One section dealt specifically with what it perceived as the population problem.
“The paramount question deals with an optimum human population,” it said. “How many people is too many people in relation to available resources? No one seems to honestly know but many believe that our current environmental problems indicate that the optimum level has been surpassed. A fair analysis would seem to be that our population and consumption rates have grown more rapidly than our ability to develop and supply the resources being consumed while protecting our environment.”
What solution did the task force foresee?
“The Task Force is committed to the development of a national population policy,” said its report. “We believe education, family planning services, contraceptive research and development as well as transportation, and community planning and development should be important components of such a policy.”
If science was being harnessed to stop people from dying, they argued, why not use it to stop people from being born?
“Death tolls have been reduced in every country to negligible rates from epidemics and disease such as malaria, measles, small-pox, cholera, polio, and tuberculosis; major advances have been made against heart disease and cancer, artificial organs can now prolong life,” said the report.
“Since we accept these intrusions into nature’s control of population as morally justified, are we not unwise to consider birth control with equal moral justification?” it said.
“If we continue to support government activities to reduce disease and improve health in order to prolong life under the auspices of what is good for society,” it said, “then should we not consider birth control as a government activity for similar reasons?”
Four months later, Bush was back on the House floor to promote his bill that created the Title X program to federally fund contraception.
“Congress had, at last, begun to recognize that population is a problem that must be reckoned with,” Bush said.
Two other Republicans who served on Bush’s task force emphasized this point.
“Estimates have been made by reliable authorities that by the year 2000 our population in the United States will reach 300 million,” said Rep.

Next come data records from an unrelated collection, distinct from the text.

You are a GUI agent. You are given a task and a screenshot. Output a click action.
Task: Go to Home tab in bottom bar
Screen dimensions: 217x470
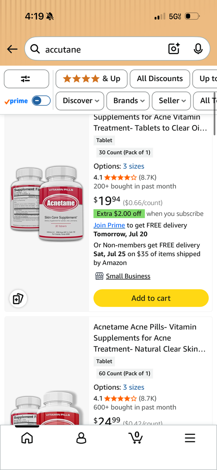[27, 438]
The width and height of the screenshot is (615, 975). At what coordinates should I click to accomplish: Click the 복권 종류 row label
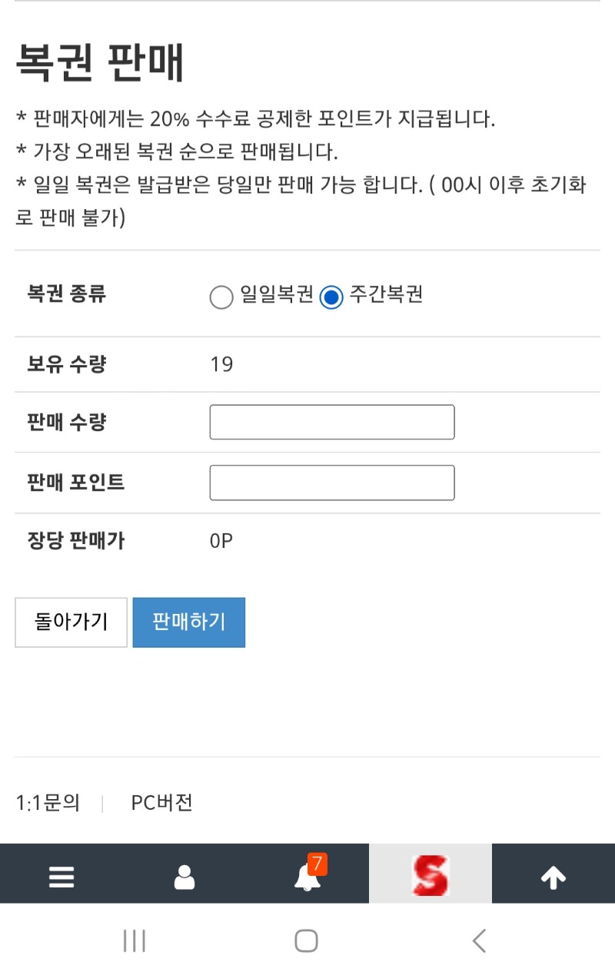[x=67, y=293]
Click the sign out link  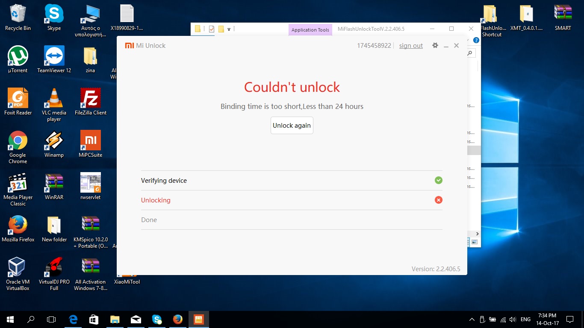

Tim Lee Carter, R.-Ky.
“It is entirely possible,” Carter said, “that productivity in a nation even as wealthy as ours may not rise sufficiently to properly feed, clothe, and care for this gigantic increase. The quality of life could well be diminished.”
Rep. Frank Horton, R.-N.Y., pointed to what he called the “impending disaster.”
“Through our research and the testimony of experts who have appeared at our hearings, the members of the task force have been convinced of the monumental and devastating effects of our current rate of population growth,” said Horton.
“In the light of this impending disaster, and the knowledge of many unwanted pregnancies, the need for better family planning services is acutely obvious,” he said.
Forty-nine years have passed since Congress enacted Bush’s “family planning” law.
In 1970, according to the Centers for Disease Control and Prevention, 10.7 percent of the babies born in the United States were born to unmarried mothers. In 2017, it was 39.8 percent.
Did “family planning” improve?
In the 1970 census, the U.S. population was 203,302,031. Currently, according to the Census Bureau’s estimate, it is 329,474,092 — or about 62 percent more than it was when Congress enacted the family planning law.
In the second quarter of 1970, according to the Bureau of Economic Analysis, the gross domestic product was $4.9436 trillion in constant 2012 dollars. By the second quarter of 2019, it had grown to $19.0238 trillion in constant 2012 dollars.
In the second quarter of 1970, that GDP equaled $24,316.53 per capita in constant 2012 dollars. In 2019, it equaled $57,739.89.
An America with more people is creating more wealth per person.